Supplied material
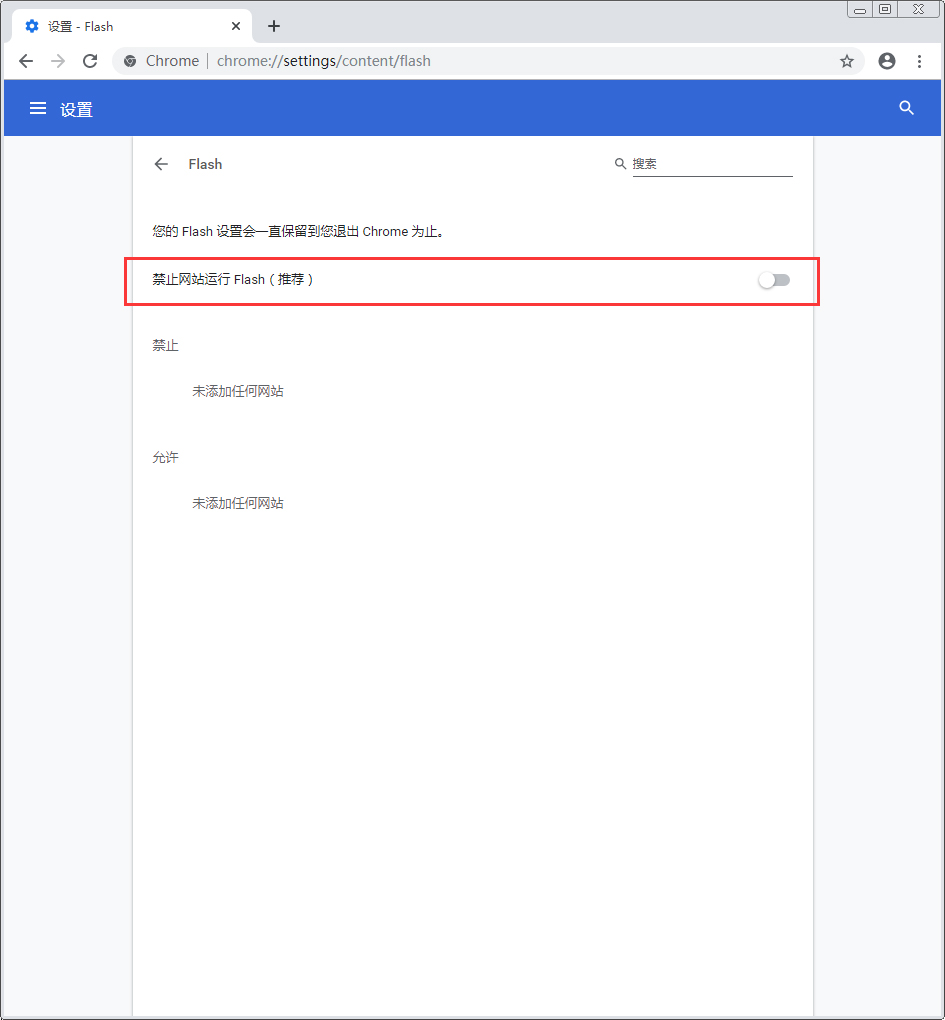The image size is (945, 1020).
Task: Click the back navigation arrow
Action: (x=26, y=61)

==

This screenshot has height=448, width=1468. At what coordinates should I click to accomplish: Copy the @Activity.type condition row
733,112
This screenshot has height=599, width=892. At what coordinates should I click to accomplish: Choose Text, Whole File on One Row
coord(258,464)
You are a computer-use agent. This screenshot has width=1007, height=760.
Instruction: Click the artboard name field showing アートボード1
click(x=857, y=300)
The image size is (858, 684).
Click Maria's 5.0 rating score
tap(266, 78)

---

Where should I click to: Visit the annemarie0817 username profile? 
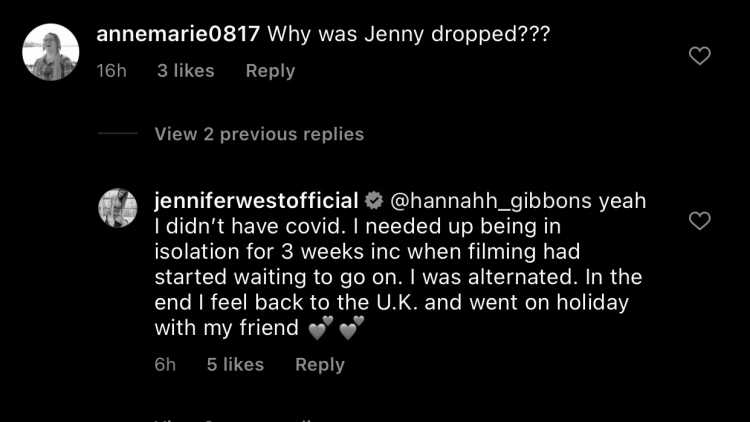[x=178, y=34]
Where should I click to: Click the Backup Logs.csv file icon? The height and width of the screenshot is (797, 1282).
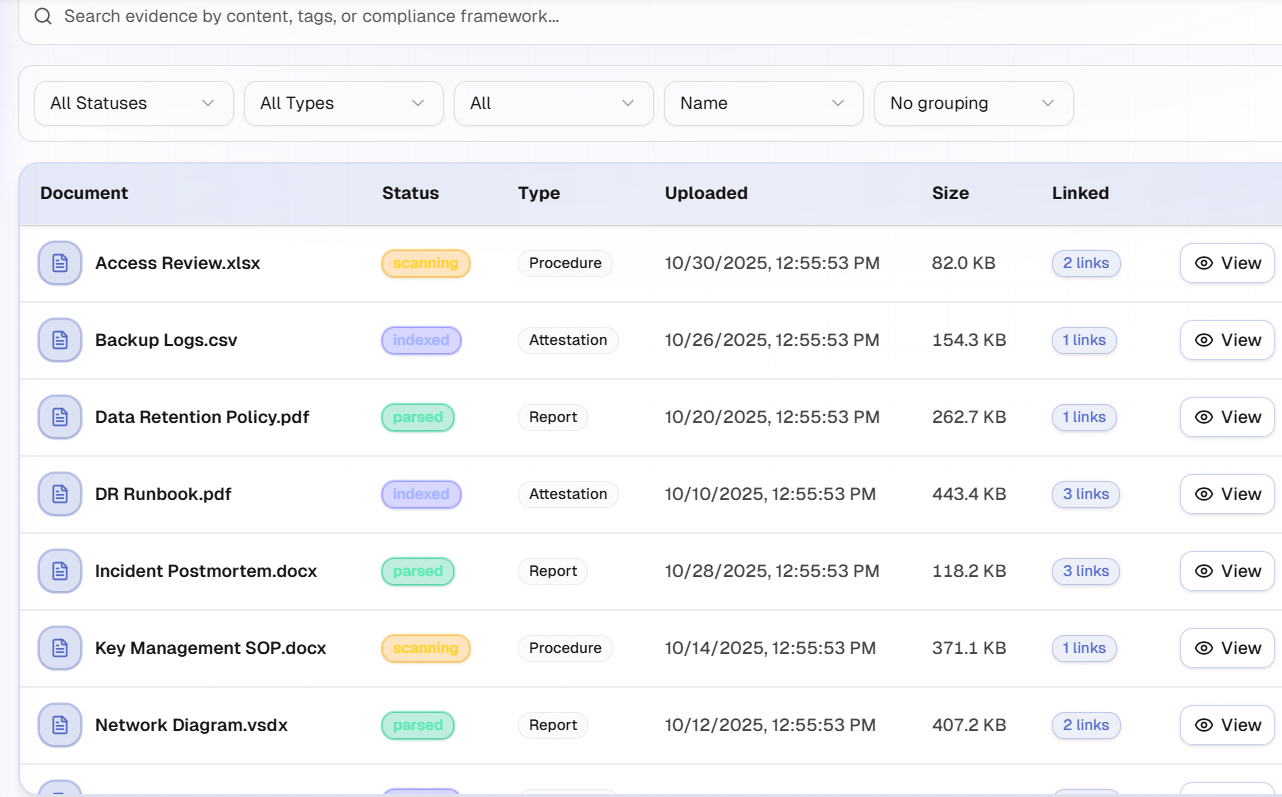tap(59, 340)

Work order
Copy the lines above exactly, beginning at the line that has "This screenshot has height=448, width=1468." and stopping after the line that has "You are a computer-use", and omit the rest.

Result for this exercise
This screenshot has height=448, width=1468. At what coordinates should I click to accomplish: Copy the @Activity.type condition row
733,112
This screenshot has height=599, width=892. At what coordinates should I click to accomplish: Choose Text, Whole File on One Row
coord(258,464)
You are a computer-use agent. This screenshot has width=1007, height=760.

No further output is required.